Development of Adverse Outcome Pathways relevant for the identification of substances having endocrine disruptors properties

This report is the outcome of an EFSA procurement (NP/EFSA/PREV/2020/01) which aims at contributing to the development of adverse outcome pathways (AOPs) to be integrated in a network addressing uterine adenocarcinoma in mammals. The outcome is intended to support the identification of substances with endocrine disruptor mode of action. For this specific purpose, an evidence‐based approach methodology was adopted. Available evidence was systematically mapped from the literature to identify Molecular Initiating Events (MIEs) and Key Events (KEs) linked to adverse outcome (AO) “uterine endometrioid adenocarcinoma” independently from prototypical stressors, by means of: 1. a priori defined search strategies initially addressing the AO and biologically plausible MIEs, 2. application of machine learning technique (Topic modelling) that automatically analyzes text data to identify biologically plausible KERs, 3. systematic literature review and critical appraisal of prioritized evidence, taking into account human, in vivo and in vitro studies.

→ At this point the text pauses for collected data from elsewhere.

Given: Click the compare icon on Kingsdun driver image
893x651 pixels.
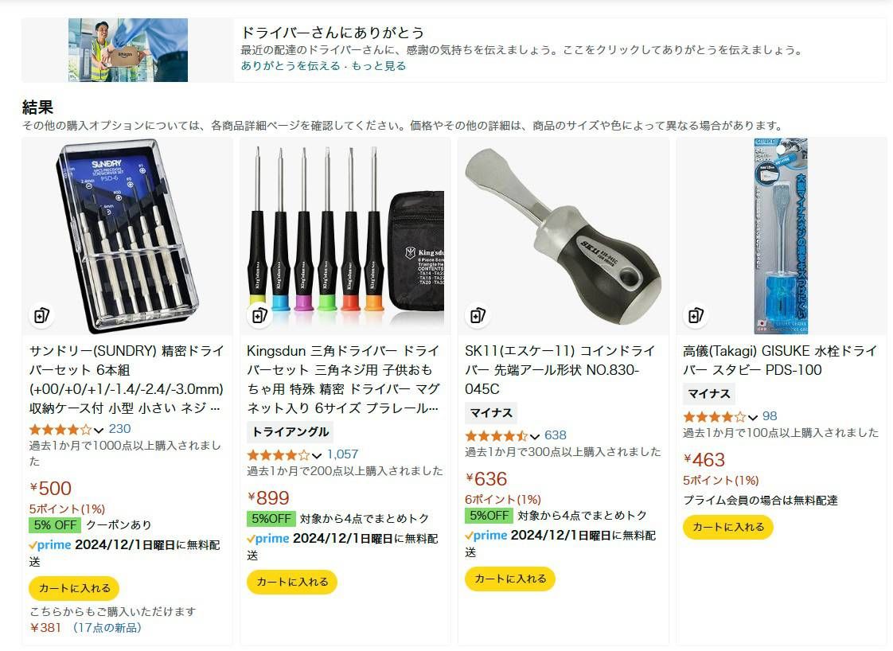Looking at the screenshot, I should (x=259, y=315).
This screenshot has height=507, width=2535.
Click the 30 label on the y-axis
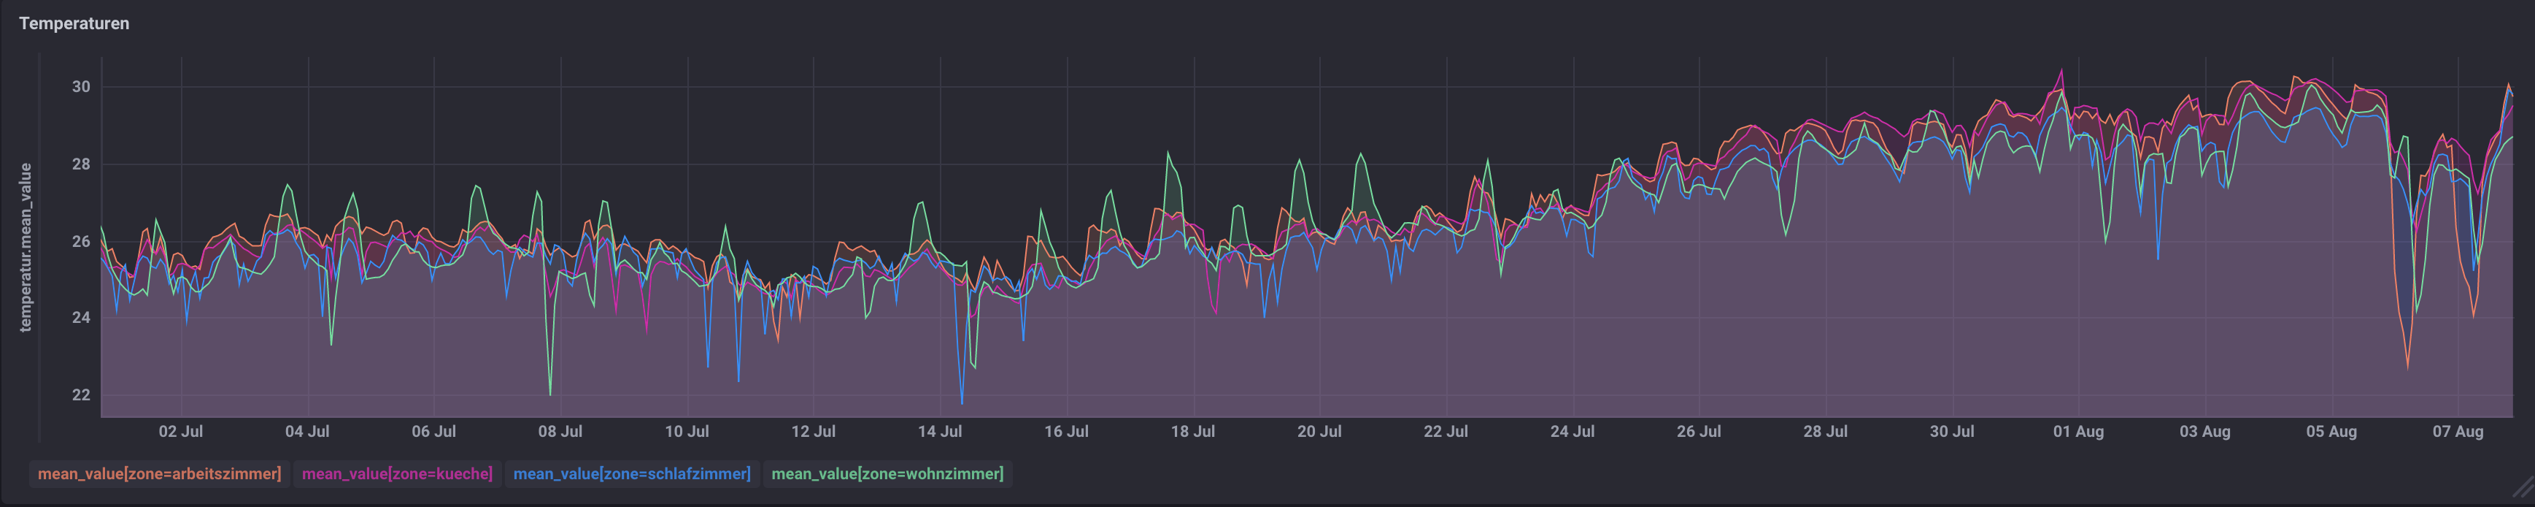81,87
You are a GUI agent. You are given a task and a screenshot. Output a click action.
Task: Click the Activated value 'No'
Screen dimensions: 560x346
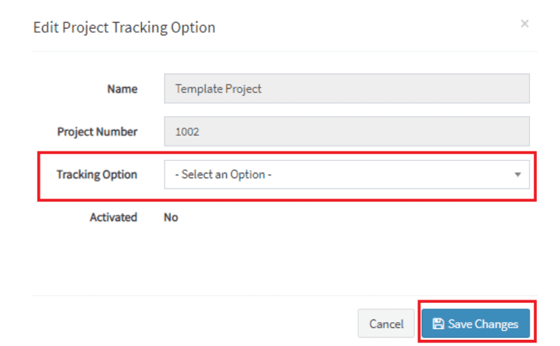coord(171,217)
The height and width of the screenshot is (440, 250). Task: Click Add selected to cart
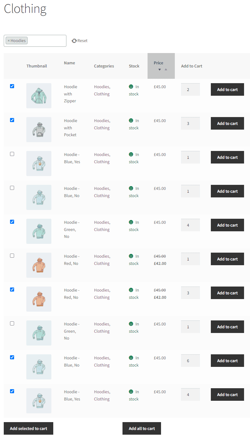tap(28, 428)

Estradiol and tamoxifen, two recognized human risk factors for endometrioid adenocarcinoma, were used as tool chemical compounds to empirically support the response and temporal concordance of the identified key event relationships (KERs). All evidence has been then integrated by means of the AOP conceptual network. An evidence‐based AOP starting from activation of uterine estrogen receptor‐alfa leading to endometrial adenocarcinoma via epigenetic modulation was postulated.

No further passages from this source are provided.